§ **WHAT YOU SHOULD DO**
Would you output the entries below only from the line containing "Task: Expand the EXPLORE navigation menu" through the line containing "Task: Select the General tab", exactly as they stand and with both ends included?

● ● ● ● ● ● ●

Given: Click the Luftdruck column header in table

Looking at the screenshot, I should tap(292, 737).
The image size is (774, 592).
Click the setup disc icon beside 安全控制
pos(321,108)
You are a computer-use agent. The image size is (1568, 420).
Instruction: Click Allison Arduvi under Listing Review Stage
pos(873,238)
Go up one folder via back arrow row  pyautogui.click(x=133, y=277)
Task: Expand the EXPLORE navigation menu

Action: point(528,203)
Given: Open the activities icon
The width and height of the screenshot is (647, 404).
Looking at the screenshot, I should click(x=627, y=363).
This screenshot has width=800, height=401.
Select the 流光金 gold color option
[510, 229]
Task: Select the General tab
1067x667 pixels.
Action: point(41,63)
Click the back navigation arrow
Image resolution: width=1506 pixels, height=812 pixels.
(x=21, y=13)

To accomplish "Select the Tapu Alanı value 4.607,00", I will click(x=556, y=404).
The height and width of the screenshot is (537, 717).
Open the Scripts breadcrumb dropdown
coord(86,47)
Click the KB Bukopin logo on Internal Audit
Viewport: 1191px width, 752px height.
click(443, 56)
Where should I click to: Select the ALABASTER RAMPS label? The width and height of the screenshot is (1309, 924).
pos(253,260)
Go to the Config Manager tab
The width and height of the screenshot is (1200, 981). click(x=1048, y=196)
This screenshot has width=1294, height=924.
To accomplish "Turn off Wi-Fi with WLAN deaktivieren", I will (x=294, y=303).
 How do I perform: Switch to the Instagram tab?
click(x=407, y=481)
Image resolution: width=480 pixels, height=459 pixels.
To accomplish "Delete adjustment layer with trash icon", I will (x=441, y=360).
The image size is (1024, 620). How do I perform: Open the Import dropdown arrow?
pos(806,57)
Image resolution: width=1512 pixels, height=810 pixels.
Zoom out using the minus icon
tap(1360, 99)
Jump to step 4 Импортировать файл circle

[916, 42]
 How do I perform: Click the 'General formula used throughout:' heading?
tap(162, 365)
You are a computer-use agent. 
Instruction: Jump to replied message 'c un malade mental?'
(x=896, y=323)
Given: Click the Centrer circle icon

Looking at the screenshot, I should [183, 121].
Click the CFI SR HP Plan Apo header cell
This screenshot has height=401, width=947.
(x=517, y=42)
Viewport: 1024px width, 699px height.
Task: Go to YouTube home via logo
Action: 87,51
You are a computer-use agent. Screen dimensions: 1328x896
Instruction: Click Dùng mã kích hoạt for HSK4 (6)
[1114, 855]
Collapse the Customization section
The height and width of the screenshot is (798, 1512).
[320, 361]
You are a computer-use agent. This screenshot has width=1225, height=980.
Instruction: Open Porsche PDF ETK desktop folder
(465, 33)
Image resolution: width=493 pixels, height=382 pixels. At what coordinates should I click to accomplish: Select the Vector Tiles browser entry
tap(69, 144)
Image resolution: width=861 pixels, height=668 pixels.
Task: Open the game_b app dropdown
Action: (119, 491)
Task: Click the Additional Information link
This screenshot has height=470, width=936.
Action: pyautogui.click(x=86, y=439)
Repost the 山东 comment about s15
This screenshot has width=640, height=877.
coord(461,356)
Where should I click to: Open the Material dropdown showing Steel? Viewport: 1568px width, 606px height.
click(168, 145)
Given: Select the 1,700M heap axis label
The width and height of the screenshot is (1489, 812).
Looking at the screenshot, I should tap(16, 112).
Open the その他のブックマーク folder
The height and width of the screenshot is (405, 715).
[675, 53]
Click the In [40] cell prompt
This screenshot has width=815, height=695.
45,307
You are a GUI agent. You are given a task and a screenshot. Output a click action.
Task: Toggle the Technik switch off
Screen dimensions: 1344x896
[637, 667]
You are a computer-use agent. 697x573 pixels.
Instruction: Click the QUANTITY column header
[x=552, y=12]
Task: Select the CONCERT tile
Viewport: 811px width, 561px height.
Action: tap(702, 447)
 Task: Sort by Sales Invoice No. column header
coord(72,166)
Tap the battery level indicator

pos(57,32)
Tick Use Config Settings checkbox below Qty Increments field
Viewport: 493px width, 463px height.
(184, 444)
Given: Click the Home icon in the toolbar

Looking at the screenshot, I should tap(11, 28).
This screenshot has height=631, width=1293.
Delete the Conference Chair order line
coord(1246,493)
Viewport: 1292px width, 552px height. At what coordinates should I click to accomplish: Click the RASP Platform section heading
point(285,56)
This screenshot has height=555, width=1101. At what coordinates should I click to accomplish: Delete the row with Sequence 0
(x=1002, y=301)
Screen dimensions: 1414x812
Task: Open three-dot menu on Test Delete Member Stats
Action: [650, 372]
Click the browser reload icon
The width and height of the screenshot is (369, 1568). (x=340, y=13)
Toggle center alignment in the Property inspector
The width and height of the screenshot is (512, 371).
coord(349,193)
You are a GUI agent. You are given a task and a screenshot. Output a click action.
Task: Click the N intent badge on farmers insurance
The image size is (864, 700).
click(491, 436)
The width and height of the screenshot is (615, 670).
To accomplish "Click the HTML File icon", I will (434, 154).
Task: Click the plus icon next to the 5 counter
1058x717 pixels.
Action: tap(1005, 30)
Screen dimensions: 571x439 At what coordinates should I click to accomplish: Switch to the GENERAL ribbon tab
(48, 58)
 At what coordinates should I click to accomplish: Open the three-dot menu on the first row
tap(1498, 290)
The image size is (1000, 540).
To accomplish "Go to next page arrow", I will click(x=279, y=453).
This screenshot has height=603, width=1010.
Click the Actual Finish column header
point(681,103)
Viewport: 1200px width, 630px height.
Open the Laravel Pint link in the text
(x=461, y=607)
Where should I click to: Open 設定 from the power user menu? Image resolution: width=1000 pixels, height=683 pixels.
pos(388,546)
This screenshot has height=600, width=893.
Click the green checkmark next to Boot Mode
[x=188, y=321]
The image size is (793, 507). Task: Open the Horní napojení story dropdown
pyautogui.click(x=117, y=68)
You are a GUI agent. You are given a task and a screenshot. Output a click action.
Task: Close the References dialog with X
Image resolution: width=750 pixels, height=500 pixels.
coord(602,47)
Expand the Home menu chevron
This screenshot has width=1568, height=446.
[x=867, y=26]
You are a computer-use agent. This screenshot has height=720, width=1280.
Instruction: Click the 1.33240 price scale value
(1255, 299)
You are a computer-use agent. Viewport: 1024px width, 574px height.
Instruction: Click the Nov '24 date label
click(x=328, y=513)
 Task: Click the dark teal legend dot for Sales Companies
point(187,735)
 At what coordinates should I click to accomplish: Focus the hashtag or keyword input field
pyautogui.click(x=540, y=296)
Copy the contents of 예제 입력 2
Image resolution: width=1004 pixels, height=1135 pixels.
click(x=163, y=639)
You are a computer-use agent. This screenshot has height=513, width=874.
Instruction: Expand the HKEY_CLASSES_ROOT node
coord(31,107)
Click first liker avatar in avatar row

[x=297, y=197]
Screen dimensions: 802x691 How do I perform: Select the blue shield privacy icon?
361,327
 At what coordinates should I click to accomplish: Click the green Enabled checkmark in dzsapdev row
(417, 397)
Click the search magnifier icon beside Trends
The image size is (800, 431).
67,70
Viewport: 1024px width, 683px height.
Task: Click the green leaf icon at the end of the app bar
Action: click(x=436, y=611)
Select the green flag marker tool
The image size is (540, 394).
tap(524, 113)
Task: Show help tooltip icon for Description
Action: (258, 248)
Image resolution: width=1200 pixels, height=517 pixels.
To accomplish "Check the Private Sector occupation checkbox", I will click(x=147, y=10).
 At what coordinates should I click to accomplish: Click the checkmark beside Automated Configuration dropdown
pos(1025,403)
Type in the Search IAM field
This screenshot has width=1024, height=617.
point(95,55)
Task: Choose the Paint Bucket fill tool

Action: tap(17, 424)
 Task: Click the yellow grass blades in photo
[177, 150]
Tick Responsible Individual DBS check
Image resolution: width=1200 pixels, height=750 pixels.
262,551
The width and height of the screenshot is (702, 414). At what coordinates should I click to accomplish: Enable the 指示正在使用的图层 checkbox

● ● ● ● ● ● ●

§ **REPLY TO THE EXERCISE**
Task: Expand the EXPLORE navigation menu

Action: point(528,203)
Given: Open the activities icon
The width and height of the screenshot is (647, 404).
Looking at the screenshot, I should click(x=627, y=363).
This screenshot has width=800, height=401.
Select the 流光金 gold color option
[510, 229]
Task: Select the General tab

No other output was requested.